Lors de sa dernière réunion du Bureau politique du Pastef, les participants se sont particulièrement appesantis sur la situation nationale aux plans économique, politique, social et environnemental. Dans un communiqué, le BP estime que l’état réel des pillages multiformes et des multiples passifs sociaux légués par le régime déchu est sans conteste à la base des difficultés économiques et sociales des Sénégalais. «La situation est donc difficile», reconnaît-il, avant de poursuivre : «Les autorités actuelles, par devoir de vérité et souci de transparence, ont constamment tenu à le dire aux populations, contrairement aux pratiques antérieures de maquillage des comptes publics.» Pour le BP, deux exemples suffiront pour l’étayer.
«En 2024 un déficit budgétaire à plus de 11% du PIB et un taux d’endettement à plus de 84% du PIB en lieu et place des faux chiffres communiqués par l‘ancien régime. Travestir les faits ou jouer sur l’impatience compréhensible des populations des villes comme des campagnes tenues à la gorge par des décennies de mal-gouvernance est également devenu le jeu favori de la nouvelle opposition et de ses différents relais ou amplificateurs stipendiés», regrette le BP.
Enfonçant le clou, ils diront : «Cette agitation stérile n’a pour but que de saper l’exercice démocratique et transparent de reddition des comptes exigé par le peuple et engagé par les nouvelles autorités à travers une justice indépendante et impartiale.

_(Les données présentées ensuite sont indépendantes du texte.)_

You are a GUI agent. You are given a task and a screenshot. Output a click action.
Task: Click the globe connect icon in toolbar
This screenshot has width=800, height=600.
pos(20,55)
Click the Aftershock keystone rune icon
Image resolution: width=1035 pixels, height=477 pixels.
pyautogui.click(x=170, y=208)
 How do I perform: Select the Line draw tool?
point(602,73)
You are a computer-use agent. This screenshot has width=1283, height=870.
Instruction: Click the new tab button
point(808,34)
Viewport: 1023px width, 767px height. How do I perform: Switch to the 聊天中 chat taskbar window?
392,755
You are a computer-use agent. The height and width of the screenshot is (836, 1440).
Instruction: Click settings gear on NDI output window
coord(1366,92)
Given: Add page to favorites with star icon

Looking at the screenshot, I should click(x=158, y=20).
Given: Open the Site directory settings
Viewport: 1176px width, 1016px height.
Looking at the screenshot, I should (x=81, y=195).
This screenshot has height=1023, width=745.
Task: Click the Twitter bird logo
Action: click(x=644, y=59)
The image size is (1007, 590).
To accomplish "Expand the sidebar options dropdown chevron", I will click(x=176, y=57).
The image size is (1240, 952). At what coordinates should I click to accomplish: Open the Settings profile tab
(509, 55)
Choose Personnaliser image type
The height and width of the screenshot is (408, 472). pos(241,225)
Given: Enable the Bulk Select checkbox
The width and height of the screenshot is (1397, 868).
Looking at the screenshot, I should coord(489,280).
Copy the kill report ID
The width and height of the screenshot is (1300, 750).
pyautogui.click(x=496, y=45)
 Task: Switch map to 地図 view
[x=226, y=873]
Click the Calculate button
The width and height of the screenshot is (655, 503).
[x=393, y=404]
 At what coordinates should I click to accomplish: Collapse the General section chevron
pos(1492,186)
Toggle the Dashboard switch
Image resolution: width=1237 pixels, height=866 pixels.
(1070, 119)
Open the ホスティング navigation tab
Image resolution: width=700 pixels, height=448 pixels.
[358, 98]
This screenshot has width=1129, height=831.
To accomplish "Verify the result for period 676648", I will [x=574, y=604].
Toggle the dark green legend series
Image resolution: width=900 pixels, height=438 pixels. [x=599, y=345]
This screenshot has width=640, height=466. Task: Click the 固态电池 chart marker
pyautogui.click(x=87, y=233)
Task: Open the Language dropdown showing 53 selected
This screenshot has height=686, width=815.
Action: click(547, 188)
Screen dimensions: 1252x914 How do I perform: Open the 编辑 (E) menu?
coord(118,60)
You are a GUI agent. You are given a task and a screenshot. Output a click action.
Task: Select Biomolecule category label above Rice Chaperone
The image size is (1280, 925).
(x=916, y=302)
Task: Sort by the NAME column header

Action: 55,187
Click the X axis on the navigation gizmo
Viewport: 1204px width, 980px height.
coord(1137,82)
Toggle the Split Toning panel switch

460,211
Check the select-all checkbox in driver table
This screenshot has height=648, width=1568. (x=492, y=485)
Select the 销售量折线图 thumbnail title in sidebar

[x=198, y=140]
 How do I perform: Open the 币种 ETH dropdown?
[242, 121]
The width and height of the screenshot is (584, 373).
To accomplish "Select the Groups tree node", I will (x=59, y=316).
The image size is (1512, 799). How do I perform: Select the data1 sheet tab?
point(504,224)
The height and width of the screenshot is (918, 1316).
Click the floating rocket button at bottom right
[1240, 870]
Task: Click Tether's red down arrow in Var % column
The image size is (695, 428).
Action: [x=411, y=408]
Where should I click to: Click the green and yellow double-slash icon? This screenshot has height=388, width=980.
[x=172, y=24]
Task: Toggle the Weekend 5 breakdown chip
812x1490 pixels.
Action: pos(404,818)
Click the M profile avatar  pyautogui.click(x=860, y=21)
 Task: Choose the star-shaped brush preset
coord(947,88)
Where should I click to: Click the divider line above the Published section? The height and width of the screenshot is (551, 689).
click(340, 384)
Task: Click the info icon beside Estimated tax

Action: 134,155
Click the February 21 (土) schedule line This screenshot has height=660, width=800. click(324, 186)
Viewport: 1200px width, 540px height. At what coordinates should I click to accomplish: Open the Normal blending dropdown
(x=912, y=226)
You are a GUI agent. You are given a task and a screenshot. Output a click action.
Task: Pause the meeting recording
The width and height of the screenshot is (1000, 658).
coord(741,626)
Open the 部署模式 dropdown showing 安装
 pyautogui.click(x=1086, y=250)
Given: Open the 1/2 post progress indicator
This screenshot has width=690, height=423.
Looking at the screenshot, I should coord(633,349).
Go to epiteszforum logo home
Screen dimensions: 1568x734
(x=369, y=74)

Cette opération ‘‘mains propres’’ doit permettre de restituer au peuple ce qui lui appartient et qui doit être investi pour la réalisation de ses attentes.»
Toutefois, les membres du Bureau politique ajoutent que le Projet Pastef, décliné présentement sous la forme de la Vision Sénégal 2050 d’un pays Souverain Juste et Prospère dans une Afrique en progrès est une grande ambition pour le Sénégal et le Continent. « Le travail, la discipline, l’effort individuel et collectif, ‘‘le don de soi pour la patrie’’, la confiance en nous et à notre avenir commun s’imposent plus que jamais à chaque Sénégalais et Sénégalaise. Tels sont les sens à donner au projet et à la voie de la révolution populaire et citoyenne en cours laquelle ne saurait se contenter de simples réaménagements ou replâtrages cosmétiques », encouragent-ils.